Наталья Петровна была очень гостеприимной и любила общаться в неформальной обстановке, поэтому часто приглашала к себе в гости, где обязательно кормила и поила чаем, прежде чем начать обсуждать какие-то дела. Общение с ней всегда было радостным, и после разговоров с ней, даже самых коротких, ощущался прилив сил, желание работать, как будто она давала тебе энергию, вдохновляла тебя.

У нее были очень необычные глаза – казалось, она видит тебя насквозь, понимает твои тайные мысли и стремления, замечает совершенно неочевидные для остальных людей вещи. И с ней всегда можно было говорить обо всем честно, открыто и прямо. И спорить тоже! И это всегда оставалось только между нами. В общении с ней я всегда чувствовала ее уважение к моей личности, моей позиции, моему мнению. Никогда, ни разу в жизни, Наталья Петровна ничего мне не навязывала – ни в науке, ни в жизни. И никогда не давала указаний в директивной форме – это всегда были просьбы. Но ради выполнения таких просьб я часто приходила на работу в выходные и даже ночевала на работе, потому что ее просьбы были важнее моих желаний, а точнее сказать, становились моими желаниями.

А как она умела мотивировать и вдохновлять! Если в работе что-то не получалось, она говорила: «Я знаю Ваши возможности, Вы можете сделать лучше». И после этого ты шел и делал.

Сама она была чрезвычайно талантливым и образованным человеком. И хотела видеть рядом с собой таких же людей. Поначалу Наталья Петровна устраивала мне некие общекультурные «проверки» – скажет литературную цитату, или расскажет случай из биографии какого-нибудь философа, художника или музыканта, или включит отрывок из музыкального произведения – и ждет твоей реакции: узнаешь ты, что это, или нет.
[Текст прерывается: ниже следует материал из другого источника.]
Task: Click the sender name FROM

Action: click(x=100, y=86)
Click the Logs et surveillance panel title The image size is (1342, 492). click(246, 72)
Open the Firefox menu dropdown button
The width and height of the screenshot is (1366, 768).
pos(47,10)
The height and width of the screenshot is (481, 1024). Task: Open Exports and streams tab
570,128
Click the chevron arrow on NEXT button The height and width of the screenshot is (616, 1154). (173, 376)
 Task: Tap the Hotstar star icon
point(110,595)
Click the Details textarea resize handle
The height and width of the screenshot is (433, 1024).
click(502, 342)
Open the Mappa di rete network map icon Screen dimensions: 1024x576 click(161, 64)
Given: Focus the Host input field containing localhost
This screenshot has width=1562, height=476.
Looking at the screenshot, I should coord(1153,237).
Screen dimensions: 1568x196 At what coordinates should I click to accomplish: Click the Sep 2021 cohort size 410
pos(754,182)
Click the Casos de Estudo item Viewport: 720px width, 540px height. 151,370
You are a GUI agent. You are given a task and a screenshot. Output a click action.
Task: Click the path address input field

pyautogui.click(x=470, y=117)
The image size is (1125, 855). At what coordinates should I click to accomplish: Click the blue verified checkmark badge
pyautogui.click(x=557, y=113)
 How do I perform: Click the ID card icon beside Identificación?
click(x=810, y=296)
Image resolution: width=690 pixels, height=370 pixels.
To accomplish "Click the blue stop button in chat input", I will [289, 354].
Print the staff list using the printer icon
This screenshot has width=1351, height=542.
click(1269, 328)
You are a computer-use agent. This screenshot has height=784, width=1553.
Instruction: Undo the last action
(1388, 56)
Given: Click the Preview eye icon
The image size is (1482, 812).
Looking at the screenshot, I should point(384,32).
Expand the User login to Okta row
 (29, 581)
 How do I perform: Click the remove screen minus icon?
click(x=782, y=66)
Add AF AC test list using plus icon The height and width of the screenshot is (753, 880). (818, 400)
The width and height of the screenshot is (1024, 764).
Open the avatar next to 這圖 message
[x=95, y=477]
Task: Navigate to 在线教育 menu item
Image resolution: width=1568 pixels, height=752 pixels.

Позднее, помимо научных и жизненных бесед, Наталья Петровна завела для своих сотрудников «умную папку», куда складывались статьи, которые, на первый взгляд, не были непосредственно связаны с конкретными темами исследований, но давали пищу для творческого научного вдохновения и расширения кругозора в целом. И самое главное, вызывали и поддерживали стремление, которое всегда жило в самой Наталье Петровне – «стремление понять мир во всей его полноте и многообразии».

…Вот так начался мой путь в науке, путь изучения загадок творчества и мозга, который в итоге и привел меня к написанию книги, которую вы сейчас держите в руках.

* * *

Так зачем же вам читать эту книгу?

Творчество, или, как сейчас принято говорить, креативность, является той модной темой, о которой много говорят и пишут, но именно здесь существует большое количество мифов и заблуждений.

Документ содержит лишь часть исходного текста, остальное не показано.